The shooting at the White House Correspondents’ Dinner on Saturday night has shifted the dialogue regarding President Trump’s ballroom construction project at the White House.
On the evening of April 25, gunshots were fired near the main security screening area at the Washington Hilton during the annual dinner. Trump, First Lady Melania Trump, Vice President JD Vance, and members of the Cabinet were quickly evacuated off stage by the Secret Service, and one police officer was hit during the shooting but survived thanks to a bulletproof vest, as previously reported by The Dallas Express.
Shortly after the shooting, Trump delivered a speech connecting the incident to his $400 million ballroom project. This was the same project he had previously announced while aboard Air Force One last month, during which he claimed that the military was constructing a massive underground complex beneath the proposed structure, DX reported.
On Sunday, Trump posted on Truth Social, writing: “This event would never have happened with the Militarily Top Secret Ballroom currently under construction at the White House. It cannot be built fast enough! While beautiful, it has every highest level security feature there is plus, there are no rooms sitting on top for unsecured people to pour in, and is inside the gates of the most secure building in the World, The White House.”
Build the White House Ballroom. pic.twitter.com/3CBVZtf4cK
— The White House (@WhiteHouse) April 26, 2026
“Nothing should be allowed to interfere with its construction, which is on budget and substantially ahead of schedule!!!” the President added.
It’s time to build the ballroom. pic.twitter.com/cUMkVpehGY
— Acting AG Todd Blanche (@DAGToddBlanche) April 26, 2026
Earlier this year, Trump told reporters that the ballroom would feature bulletproof glass and a roof designed to withstand drone attacks, emphasizing that these measures reflect the reality of modern security threats. He also pointed out that the Washington Hilton was not very secure, citing this as an additional reason to construct the new facility.
Trump’s security argument found an unlikely ally in Democratic Sen. John Fetterman of Pennsylvania. “That venue wasn’t built to accommodate an event with the line of succession for the U.S. government,” Fetterman wrote on X. “After witnessing last night, drop the TDS and build the White House ballroom for events exactly like these.”
In a following interview with CBS, Trump pushed for the dinner to be rescheduled quickly and with tighter security. “I hope we’re going to do it again,” he said. “We should do it within 30 days, and they’ll have even more security, and they’ll have bigger perimeter security.”

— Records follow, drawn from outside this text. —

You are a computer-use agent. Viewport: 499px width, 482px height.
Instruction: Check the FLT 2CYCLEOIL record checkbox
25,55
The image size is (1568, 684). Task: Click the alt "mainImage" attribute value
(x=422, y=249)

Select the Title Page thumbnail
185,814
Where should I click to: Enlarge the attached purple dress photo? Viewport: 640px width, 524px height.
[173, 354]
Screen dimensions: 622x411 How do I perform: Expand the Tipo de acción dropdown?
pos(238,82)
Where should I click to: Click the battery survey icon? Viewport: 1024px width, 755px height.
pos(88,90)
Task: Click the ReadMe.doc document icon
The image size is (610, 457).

Trump’s team sent a letter to the National Trust for Historic Preservation (the group suing to stop the ballroom project), arguing that the lawsuit is pointless and that blocking construction is putting Trump and others at risk. They demanded that the group drop the case by Monday morning or face a motion to dismiss it.

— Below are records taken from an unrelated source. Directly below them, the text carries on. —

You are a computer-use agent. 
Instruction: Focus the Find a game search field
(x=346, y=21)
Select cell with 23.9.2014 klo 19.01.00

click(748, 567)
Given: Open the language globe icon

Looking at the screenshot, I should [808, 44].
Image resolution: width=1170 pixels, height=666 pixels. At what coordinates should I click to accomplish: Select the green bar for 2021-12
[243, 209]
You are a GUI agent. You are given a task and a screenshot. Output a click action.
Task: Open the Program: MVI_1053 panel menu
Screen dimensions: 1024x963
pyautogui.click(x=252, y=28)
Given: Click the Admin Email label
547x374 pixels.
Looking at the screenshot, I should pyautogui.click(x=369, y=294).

“If your client does not dismiss the lawsuit by 9:00 AM on Monday, the government will move to dissolve the injunction and dismiss the case in light of last night’s extraordinary events,” per the letter.
That deadline has since passed.
The legal battle has been ongoing for some time. As The Dallas Express has previously reported, Judge Richard Leon called the demolition of the East Wing “brazen” earlier this year, and even suggested he might block the whole project.
For Trump, the ballroom has never really been about looks. As he said on Air Force One in March, the real project is the underground military complex being built underneath it. He even called the ballroom itself “just a shed” for what’s going on below ground.
Above-ground construction was already expected to begin this month. If Trump has his way, no lawsuit – and no shooting – will slow it down.
The suspect in Saturday’s shooting was identified as Cole Tomas Allen of Torrance, California. As of April 27, 2026, he is in federal custody and scheduled to appear in court today for arraignment on federal charges.